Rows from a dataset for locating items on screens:

▬▬▬▬▬▬

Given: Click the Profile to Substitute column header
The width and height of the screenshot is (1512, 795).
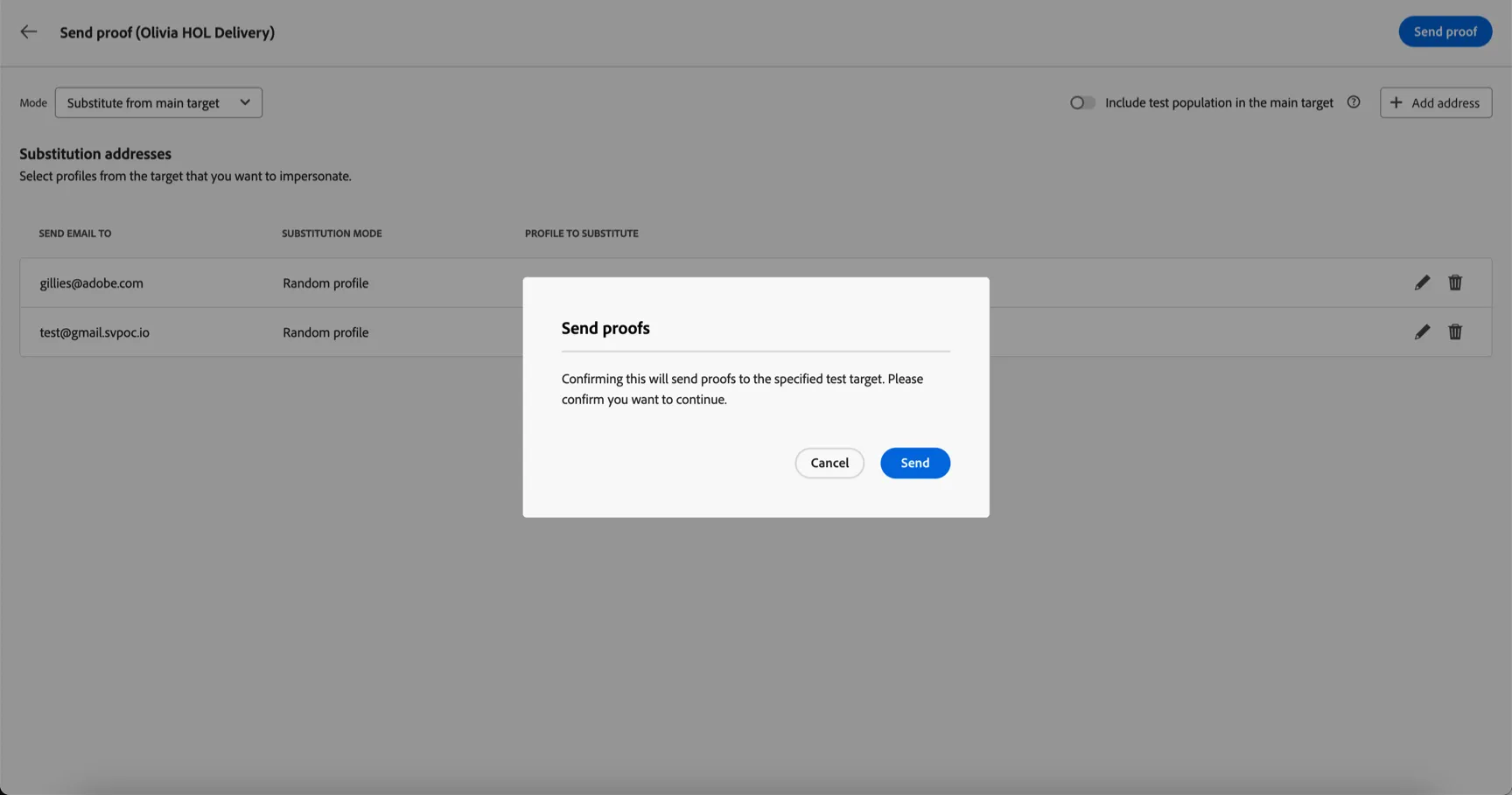Looking at the screenshot, I should tap(582, 234).
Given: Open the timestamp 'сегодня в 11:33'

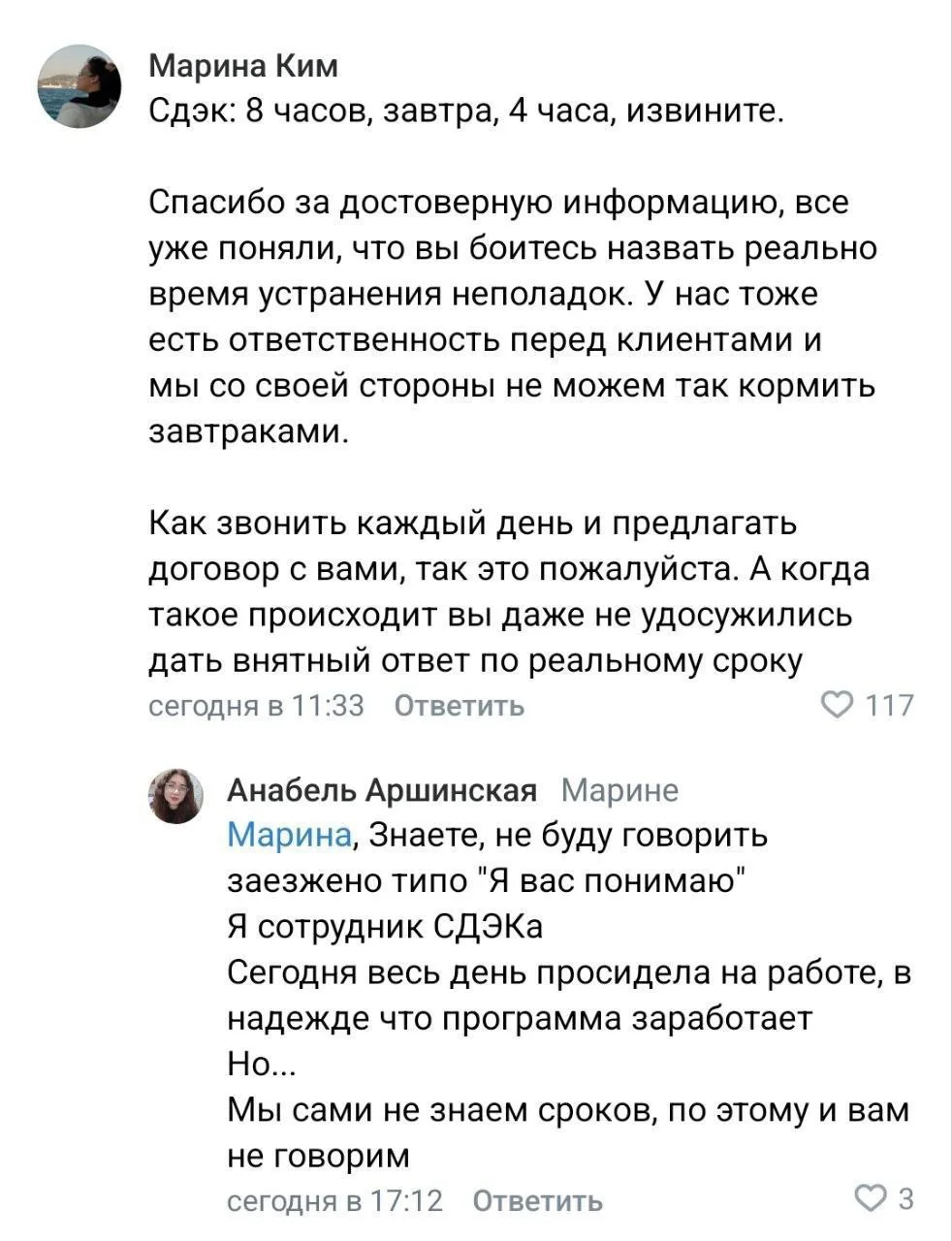Looking at the screenshot, I should click(x=256, y=706).
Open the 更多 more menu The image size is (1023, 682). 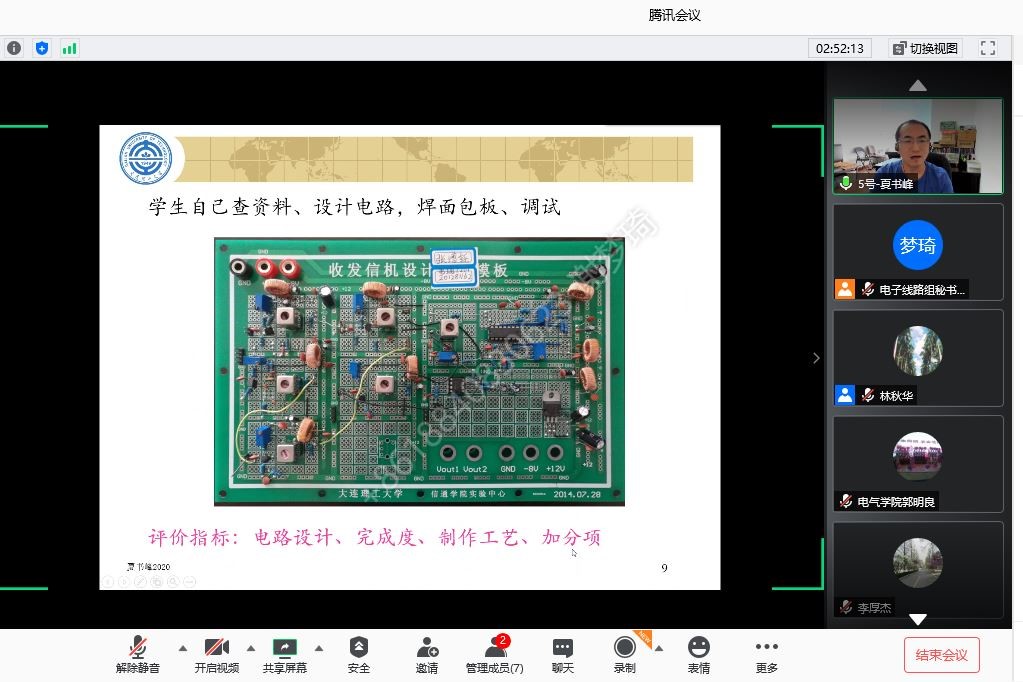[766, 654]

▬▬▬▬▬▬

*WHAT YOU ARE ASKED TO DO*
Extract, word for word, everything from the start of the entries down to and including the line that contains "Looking at the screenshot, I should click(x=256, y=706).". Leave the pictures out of your answer.

*SOLUTION FOR THIS EXERCISE*
Given: Click the Profile to Substitute column header
The width and height of the screenshot is (1512, 795).
Looking at the screenshot, I should tap(582, 234).
Given: Open the timestamp 'сегодня в 11:33'

Looking at the screenshot, I should click(x=256, y=706).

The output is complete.